Help needed in conversion

Hello,

Its been a while here now. But I had lot of help earlier.

Im facing one issue in conversion:
In the current code,

Code:

long Xmin = -228725; long Ymax = 10023525; unsigned long uiRes = 50; long iXOffset = Xmin % uiRes;

iXOffset is coming as 21.

But if i change to

Code:

long Xmin = -228725; long Ymax = 10023525; int uiRes = 50; long iXOffset = Xmin % uiRes;

Or
long iXOffset = Xmin % 50;

it is coming correctly as 25

Why is the current declaration of "unsigned long " causing the issue ? Please help urgently

thankyou very much
~p
July 11th, 2024, 12:22 AM
salem_c

Re: Help needed in conversion

To quote C99

Quote:

4 The result of the binary * operator is the product of the operands.
5 The result of the / operator is the quotient from the division of the first operand by the
second; the result of the % operator is the remainder.
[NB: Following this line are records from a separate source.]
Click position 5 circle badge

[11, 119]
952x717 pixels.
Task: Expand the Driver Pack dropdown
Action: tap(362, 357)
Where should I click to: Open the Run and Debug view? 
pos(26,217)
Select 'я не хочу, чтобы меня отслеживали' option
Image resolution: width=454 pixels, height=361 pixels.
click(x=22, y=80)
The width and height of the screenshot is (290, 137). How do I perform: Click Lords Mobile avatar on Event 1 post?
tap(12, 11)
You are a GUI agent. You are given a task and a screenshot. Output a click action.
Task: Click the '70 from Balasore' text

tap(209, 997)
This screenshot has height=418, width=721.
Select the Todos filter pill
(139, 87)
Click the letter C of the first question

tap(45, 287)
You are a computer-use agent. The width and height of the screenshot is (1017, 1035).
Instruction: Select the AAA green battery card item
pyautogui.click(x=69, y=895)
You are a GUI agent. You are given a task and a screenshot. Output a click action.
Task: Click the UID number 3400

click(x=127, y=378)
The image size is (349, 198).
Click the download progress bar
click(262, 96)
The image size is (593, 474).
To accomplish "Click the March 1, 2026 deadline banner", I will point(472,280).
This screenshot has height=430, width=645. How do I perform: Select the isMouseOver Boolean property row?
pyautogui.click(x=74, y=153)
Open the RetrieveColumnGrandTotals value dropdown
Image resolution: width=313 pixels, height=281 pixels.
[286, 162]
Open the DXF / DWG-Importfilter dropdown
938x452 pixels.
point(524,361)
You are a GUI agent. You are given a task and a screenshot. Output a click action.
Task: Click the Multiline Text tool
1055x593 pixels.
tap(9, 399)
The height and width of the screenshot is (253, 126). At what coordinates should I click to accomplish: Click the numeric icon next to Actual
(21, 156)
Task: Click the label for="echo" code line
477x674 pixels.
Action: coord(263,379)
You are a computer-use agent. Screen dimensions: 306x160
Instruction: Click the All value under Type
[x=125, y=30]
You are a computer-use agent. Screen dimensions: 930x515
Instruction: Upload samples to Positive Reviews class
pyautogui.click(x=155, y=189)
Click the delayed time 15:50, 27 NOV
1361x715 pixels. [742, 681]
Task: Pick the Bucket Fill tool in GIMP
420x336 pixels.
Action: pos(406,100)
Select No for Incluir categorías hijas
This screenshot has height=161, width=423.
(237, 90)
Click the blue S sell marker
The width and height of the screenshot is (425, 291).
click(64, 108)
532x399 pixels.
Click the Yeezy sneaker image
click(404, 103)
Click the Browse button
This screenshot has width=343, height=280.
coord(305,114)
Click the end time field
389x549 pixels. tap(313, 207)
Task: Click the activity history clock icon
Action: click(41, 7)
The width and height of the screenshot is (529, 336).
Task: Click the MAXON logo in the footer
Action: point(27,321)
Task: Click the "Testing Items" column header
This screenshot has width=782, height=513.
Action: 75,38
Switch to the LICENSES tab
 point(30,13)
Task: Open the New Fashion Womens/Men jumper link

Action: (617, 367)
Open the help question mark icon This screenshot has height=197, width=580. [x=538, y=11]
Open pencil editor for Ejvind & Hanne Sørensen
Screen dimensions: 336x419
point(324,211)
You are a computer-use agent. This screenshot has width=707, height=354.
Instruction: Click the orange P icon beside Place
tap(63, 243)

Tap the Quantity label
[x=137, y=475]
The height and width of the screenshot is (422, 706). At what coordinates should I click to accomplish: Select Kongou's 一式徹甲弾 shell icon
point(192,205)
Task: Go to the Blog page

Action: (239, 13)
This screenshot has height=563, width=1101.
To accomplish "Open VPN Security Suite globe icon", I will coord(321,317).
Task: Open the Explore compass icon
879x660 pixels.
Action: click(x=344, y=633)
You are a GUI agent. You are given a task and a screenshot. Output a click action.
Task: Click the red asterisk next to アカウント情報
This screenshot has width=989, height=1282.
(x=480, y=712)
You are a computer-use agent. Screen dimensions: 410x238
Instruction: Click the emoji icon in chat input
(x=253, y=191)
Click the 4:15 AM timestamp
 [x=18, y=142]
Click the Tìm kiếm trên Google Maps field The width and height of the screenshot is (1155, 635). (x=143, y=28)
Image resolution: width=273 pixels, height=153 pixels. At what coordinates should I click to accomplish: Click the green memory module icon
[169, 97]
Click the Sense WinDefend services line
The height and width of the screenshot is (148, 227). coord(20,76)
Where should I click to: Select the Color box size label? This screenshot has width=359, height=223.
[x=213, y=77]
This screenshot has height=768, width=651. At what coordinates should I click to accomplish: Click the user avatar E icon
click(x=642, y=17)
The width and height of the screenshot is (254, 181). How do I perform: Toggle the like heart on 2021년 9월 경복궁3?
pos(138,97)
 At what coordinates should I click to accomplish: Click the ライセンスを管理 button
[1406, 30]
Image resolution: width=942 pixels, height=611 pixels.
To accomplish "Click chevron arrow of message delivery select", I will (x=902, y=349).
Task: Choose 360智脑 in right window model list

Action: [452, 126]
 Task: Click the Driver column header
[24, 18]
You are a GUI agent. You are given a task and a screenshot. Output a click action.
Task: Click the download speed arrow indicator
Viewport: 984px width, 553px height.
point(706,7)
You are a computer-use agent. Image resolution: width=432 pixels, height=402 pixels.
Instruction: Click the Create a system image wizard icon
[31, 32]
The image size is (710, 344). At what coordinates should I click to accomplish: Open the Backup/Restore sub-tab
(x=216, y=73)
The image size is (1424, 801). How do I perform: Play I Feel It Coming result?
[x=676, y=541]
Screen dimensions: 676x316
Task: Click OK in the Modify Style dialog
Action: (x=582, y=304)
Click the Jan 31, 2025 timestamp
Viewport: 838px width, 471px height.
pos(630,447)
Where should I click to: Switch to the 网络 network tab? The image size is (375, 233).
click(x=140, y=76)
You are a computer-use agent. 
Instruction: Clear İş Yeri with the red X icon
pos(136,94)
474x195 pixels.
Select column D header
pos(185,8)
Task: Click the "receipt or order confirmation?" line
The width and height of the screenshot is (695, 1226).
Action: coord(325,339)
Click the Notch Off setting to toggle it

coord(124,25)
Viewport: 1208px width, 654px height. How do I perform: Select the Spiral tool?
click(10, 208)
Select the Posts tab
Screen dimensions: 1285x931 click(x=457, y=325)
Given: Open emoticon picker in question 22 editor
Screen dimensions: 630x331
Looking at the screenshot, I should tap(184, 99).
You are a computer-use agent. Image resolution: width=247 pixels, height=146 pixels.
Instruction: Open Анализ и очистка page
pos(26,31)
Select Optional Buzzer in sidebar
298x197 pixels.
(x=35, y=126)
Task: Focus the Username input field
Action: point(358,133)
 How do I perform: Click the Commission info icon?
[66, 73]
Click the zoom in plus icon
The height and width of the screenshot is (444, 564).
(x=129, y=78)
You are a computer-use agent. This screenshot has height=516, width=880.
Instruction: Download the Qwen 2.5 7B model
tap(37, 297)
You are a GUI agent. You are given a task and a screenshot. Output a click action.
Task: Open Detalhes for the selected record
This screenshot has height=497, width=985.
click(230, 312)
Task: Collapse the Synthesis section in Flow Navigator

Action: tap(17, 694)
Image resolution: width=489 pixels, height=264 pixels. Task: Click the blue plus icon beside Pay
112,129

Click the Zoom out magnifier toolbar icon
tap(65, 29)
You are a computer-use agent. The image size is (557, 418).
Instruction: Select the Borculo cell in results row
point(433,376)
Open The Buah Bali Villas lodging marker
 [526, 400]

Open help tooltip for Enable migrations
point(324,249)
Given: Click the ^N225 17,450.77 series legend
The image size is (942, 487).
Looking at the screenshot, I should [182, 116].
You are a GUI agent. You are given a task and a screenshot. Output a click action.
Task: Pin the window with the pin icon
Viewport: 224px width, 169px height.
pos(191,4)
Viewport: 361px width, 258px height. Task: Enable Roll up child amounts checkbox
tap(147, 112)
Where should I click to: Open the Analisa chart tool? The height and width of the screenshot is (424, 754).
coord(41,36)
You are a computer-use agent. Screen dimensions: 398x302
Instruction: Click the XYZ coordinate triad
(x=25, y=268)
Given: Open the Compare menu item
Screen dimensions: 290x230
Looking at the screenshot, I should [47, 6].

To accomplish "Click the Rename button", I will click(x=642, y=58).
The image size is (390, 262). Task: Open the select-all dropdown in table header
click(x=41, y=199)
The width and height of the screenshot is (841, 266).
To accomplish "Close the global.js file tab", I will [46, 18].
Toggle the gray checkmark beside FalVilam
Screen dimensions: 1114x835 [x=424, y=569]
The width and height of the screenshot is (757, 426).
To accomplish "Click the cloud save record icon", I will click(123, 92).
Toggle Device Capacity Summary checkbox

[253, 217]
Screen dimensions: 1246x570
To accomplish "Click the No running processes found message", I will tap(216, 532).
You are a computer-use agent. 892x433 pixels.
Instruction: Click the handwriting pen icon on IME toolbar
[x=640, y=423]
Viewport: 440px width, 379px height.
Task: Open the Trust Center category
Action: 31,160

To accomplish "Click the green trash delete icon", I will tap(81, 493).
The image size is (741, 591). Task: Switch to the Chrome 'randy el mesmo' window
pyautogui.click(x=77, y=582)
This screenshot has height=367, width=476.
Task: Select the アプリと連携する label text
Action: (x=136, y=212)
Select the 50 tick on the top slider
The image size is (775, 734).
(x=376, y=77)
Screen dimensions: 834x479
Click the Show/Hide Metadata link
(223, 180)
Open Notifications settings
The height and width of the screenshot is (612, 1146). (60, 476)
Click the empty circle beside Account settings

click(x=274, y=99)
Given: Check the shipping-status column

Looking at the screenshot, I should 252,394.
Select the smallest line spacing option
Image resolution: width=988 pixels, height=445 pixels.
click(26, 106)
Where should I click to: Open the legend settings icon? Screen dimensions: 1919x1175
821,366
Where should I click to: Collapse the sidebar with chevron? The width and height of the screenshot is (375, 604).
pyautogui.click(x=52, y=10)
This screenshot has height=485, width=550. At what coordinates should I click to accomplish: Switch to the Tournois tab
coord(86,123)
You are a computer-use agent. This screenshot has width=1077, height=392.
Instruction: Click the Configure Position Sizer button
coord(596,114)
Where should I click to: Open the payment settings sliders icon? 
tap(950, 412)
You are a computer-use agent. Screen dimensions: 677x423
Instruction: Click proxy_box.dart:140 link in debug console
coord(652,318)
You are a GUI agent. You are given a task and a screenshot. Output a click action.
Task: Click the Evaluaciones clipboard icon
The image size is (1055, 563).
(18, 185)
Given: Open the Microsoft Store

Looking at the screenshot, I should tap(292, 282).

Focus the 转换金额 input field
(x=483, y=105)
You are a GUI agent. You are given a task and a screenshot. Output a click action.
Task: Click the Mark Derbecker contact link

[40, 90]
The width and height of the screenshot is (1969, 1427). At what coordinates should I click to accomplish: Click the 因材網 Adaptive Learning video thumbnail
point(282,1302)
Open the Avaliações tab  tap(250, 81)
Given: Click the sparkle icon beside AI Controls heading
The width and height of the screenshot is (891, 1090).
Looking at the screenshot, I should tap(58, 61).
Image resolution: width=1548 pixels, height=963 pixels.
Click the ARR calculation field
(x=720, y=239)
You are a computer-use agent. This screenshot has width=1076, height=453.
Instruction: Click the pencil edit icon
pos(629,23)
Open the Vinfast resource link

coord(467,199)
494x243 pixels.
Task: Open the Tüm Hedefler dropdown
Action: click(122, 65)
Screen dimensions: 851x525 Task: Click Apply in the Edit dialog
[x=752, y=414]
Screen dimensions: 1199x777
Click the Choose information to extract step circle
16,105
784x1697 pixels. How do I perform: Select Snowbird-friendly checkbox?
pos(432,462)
In both operations, if the value of
the second operand is zero, the behavior is undefined.
6 When integers are divided, the result of the / operator is the algebraic quotient with any
fractional part discarded.78) If the quotient a/b is representable, the expression
(a/b)*b + a%b shall equal a.

Note the underlined word.

You're also mixing signed and unsigned arithmetic, which is also poorly defined in C.

> it is coming correctly as 25
Weird, I get different answers.

Code:

$ cat foo.c #include <stdio.h> void foo ( ) { long Xmin = -228725; unsigned long uiRes = 50; long iXOffset = Xmin % uiRes; printf("In foo: iXOffset=%ld\n", iXOffset); printf("Check: %ld == %ld\n", Xmin, (Xmin/uiRes)*uiRes + Xmin%uiRes ); } void bar ( ) { long Xmin = -228725; int uiRes = 50; long iXOffset = Xmin % uiRes; printf("In bar: iXOffset=%ld\n", iXOffset); printf("Check: %ld == %ld\n", Xmin, (Xmin/uiRes)*uiRes + Xmin%uiRes ); } int main ( ) { foo(); bar(); } $ ./a.out In foo: iXOffset=41 Check: -228725 == -228725 In bar: iXOffset=-25 Check: -228725 == -228725

Both are correct, because the identity "(a/b)*b + a%b shall equal a." holds.

If you're really looking for modulo, then % is the wrong thing to be using if negative values are involved.
https://stackoverflow.com/questions/...gative-numbers
https://en.wikipedia.org/wiki/Modulo...ming_languages
July 11th, 2024, 01:38 AM
pdk5

Re: Help needed in conversion

Thankyou so much for help. (with the details and examples ). Really helped me a lot. and its not easy to convince legacy people without proper documentation, as Im relatively new and this is legacy code, blowing up at negetive values.
July 11th, 2024, 03:48 AM
2kaud

Re: Help needed in conversion

Using VS2022 I get the same result as pdk5:

Code:

In foo: iXOffset=21 Check: -228725 == -228725 In bar: iXOffset=-25 Check: -228725 == -228725

PS. Note that when signed and unsigned are mixed, if possible signed is 'promoted' to unsigned. Thus signed -228725 if 'promoted' to unsigned becomes 4294738571 and 4294738571 % 50 is 21. When the divisor and dividend are both of the same sign type then no promotion is applied and mod is Xmin - (Xmin / uiRes) * uiRes) which gives 21 for 4294738571 and -25 for -228725. Note that if uiRes is -50 (ie signed), then the mod result is still -25 (you can't have an unsigned value of -50!).

Don't mix signed and unsigned - it will bite at some point and bite hard.
July 11th, 2024, 08:54 AM
pdk5

Re: Help needed in conversion

Thankyou very much kaud, again :) !!! .. Again great explanation for what is causing the new value..
July 11th, 2024, 10:47 AM
2kaud

Re: Help needed in conversion

Try this simple program:

Code:

#include <iostream> int main() { const auto x {-4 + 2u}; std::cout << x << '\n'; }

What is the type of x and what is displayed?

https://godbolt.org/z/9c14YEfPv